The Beatles Unseen
Mark Hayward with Keith Badman
McArthur & Company
$50 (Hardcover)
**** (out of five)
Between 1963 and 1966, the Beatles went from being four exuberant twentysomethings enjoying that fresh taste of fame to being four twentysomethings practically clamouring for some semblance of privacy.
By the time Paul McCartney inadvertently announced the group's split in 1970, snapshots of the four became less and less about group activity and more about a need to express individuality.
At the very least, that's the impression left in The Beatles Unseen, a sort of scrapbook on the Fab Four.
The entire Fab 4, including Ringo, pose with a stuffed panda for Beatles Come To Town.
Along with rock writer Keith Badman providing enough historical context and a straightforward overview of the Beatles existence, producer/musician/memorabilia collector Mark Hayward offers rare photographs of McCartney, John Lennon, George Harrison and Ringo Starr snapped in their most leisurely of moments.
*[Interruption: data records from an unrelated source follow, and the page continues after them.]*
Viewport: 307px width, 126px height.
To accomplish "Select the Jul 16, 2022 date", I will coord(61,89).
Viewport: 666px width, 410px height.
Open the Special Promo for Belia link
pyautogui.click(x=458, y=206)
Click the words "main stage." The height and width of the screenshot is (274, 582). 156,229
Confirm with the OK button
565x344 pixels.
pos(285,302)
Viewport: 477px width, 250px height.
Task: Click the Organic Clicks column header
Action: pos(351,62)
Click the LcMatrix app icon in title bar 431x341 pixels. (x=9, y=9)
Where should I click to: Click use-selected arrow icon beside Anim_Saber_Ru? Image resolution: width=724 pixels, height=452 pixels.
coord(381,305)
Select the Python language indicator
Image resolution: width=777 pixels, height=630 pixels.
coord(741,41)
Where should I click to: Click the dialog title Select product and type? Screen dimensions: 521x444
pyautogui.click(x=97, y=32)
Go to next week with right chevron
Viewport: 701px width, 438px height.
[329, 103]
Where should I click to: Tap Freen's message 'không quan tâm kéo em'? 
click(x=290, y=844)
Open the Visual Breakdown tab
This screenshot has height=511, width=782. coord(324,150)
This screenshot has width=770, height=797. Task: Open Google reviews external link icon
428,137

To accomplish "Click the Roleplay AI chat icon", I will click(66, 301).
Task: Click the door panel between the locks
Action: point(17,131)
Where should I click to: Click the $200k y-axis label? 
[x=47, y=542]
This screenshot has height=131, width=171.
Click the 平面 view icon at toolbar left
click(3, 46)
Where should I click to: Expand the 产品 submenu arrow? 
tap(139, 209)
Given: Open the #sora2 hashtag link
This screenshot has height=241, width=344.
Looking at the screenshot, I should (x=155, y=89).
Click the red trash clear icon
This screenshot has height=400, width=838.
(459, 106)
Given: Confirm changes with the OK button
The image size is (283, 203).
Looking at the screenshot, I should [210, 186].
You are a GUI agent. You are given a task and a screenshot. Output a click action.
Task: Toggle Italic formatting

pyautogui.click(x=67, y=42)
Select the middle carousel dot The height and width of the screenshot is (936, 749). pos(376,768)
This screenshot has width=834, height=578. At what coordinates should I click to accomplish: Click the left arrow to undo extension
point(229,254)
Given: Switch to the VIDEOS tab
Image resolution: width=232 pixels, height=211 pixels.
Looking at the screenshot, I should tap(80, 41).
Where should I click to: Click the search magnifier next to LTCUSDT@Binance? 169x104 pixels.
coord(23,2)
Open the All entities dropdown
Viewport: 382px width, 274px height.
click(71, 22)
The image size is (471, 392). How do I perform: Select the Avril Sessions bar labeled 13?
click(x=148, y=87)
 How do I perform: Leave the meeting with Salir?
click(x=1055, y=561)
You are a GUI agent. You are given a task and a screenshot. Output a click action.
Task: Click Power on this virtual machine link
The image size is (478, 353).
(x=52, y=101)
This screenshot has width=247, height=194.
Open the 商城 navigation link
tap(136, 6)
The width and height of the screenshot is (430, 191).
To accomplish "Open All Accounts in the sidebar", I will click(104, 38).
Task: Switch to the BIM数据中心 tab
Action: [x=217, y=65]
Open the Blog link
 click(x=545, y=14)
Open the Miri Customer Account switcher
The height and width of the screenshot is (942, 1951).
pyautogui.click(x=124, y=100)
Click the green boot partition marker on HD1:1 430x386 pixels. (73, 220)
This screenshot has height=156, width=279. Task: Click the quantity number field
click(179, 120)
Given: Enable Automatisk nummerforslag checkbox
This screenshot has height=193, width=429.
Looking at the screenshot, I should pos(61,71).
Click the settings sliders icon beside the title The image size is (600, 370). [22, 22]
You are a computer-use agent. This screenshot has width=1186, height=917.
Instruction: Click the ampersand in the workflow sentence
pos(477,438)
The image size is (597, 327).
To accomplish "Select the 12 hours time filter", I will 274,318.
While 1960s Beatlemania was in full swing, though, the group as portrayed here hardly took their fame all that seriously. You see Harrison, for instance, join a scrum of news photographers wanting a snap or two or six of the group; you see Starr on holiday with Maureen, his wife at the time, relaxing with a beard growth that was uncommon for him in 1965.
Paul works on a crossword with the help of Harrison's future wife Patti Boyd (right).
You also see reluctant pop star Lennon trying to deal with the trappings of fame and Starr's 1964 fill-in, Jimmy Nichol, looking bemused and simultaneously star-struck (no pun intended) at the spectacle he landed himself in.
Of the Beatles, however, McCartney is easily the pair's favourite subject. Whether he's hamming it up with the other guys, signing many a fan autograph or privately attending his brother's wedding with girlfriend-at-the-time Jane Asher in tow, Macca comes off as the most photogenic and playful. Yet by the time of the Beatles' breakup, photos of Harrison, Starr and Lennon show them appearing liberated; McCartney, on the other hand, appears at his most vulnerable, particularly in the 1970 pix.
The Lennon and Yoko Ono photos taken in New York just two days before his Dec. 8, 1980, assassination almost appear as an afterthought — albeit a sad one, looking at John's relaxed poses — as if to just acknowledge the coming 25th anniversary of his untimely passing. To avoid a nod to Harrison's Nov. 29, 2001, passing is almost as criminal as The New Rolling Stone Album Guide: Completely Revised And Updated 4th Edition completely omitting Harrison's discography.
An oversight, yes, but not enough to take away from these rare glimpses of, to paraphrase Lennon's spot-on estimation, just four ordinary guys who happened to make it very, very big, that's all.